CQC doubts about how effective its proposed changes to the inspection regime will be emerged in an operational risk report that shows the watchdog identified eight ‘high risks’ associated with the overhaul.
Most of these have been downgraded to ‘medium’ risks following ‘mitigating actions’ taken by the CQC – but the risk that its ‘methodologies, infrastructure, systems and processes are not well designed and are difficult to operate’ remains ‘high’ despite these efforts.
The report, last updated in June but published on the CQC website last month, also included risks that the new inspection processes ‘do not regulate effectively and make timely, legal decisions’ and that they ‘are not able to measure our costs and demonstrate better efficiency and value for money to providers’.

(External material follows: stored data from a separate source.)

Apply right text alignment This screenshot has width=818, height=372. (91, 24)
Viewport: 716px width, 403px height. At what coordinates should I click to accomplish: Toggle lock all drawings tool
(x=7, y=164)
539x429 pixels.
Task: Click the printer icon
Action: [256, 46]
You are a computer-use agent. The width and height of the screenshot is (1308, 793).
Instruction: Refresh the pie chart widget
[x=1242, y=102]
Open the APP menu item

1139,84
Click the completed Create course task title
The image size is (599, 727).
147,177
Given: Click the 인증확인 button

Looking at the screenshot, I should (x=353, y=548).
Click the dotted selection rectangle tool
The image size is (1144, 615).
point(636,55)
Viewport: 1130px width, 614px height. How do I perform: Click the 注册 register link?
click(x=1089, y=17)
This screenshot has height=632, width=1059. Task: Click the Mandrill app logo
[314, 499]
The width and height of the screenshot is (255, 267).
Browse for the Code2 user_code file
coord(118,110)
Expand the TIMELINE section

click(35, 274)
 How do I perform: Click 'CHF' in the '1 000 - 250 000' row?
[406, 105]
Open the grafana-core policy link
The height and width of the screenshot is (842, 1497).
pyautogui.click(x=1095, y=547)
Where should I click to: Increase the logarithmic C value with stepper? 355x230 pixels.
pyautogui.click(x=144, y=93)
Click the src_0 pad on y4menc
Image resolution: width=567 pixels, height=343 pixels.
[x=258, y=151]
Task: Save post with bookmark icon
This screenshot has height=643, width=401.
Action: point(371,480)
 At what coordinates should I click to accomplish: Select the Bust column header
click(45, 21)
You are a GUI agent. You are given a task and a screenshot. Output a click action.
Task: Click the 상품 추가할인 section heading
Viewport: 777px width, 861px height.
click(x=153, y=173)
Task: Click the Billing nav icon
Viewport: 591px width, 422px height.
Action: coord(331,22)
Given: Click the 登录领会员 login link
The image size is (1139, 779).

A CQC spokesman said the watchdog had labelled these as ‘high risk’ because it had only just announced the new strategy a month before the risk scores were drawn up, and many of the finer points of how the system would work had yet to be defined.
Map: CQC GP ratings across England
The proposed five-year strategy will see its inspection processes overhauled and data playing a larger role in assessing practices. Inspections will become less frequent for practices that can demonstrate ‘good’ or ‘outstanding’ care.
The CQC has previously criticised its current system as well, with chief executive David Behan warning it could not continue with the ‘unacceptable’ way it has been working to date.
The CQC spokesman said: ‘These [risks] were flagged as "high" as it covered the period of April to June –quarter one. We only published the strategy in May and so, at that point, a lot of the mechanics around the implementation of our strategy had not been put in place. Since then, things have obviously progressed a great deal.
‘The risk post-mitigation is what is most important as it covers what we are doing in response to them. As an organisation, we take a proactive and open and transparent approach to managing risk and we continue to work to bring the levels of these and other risks down, and we regularly review them.’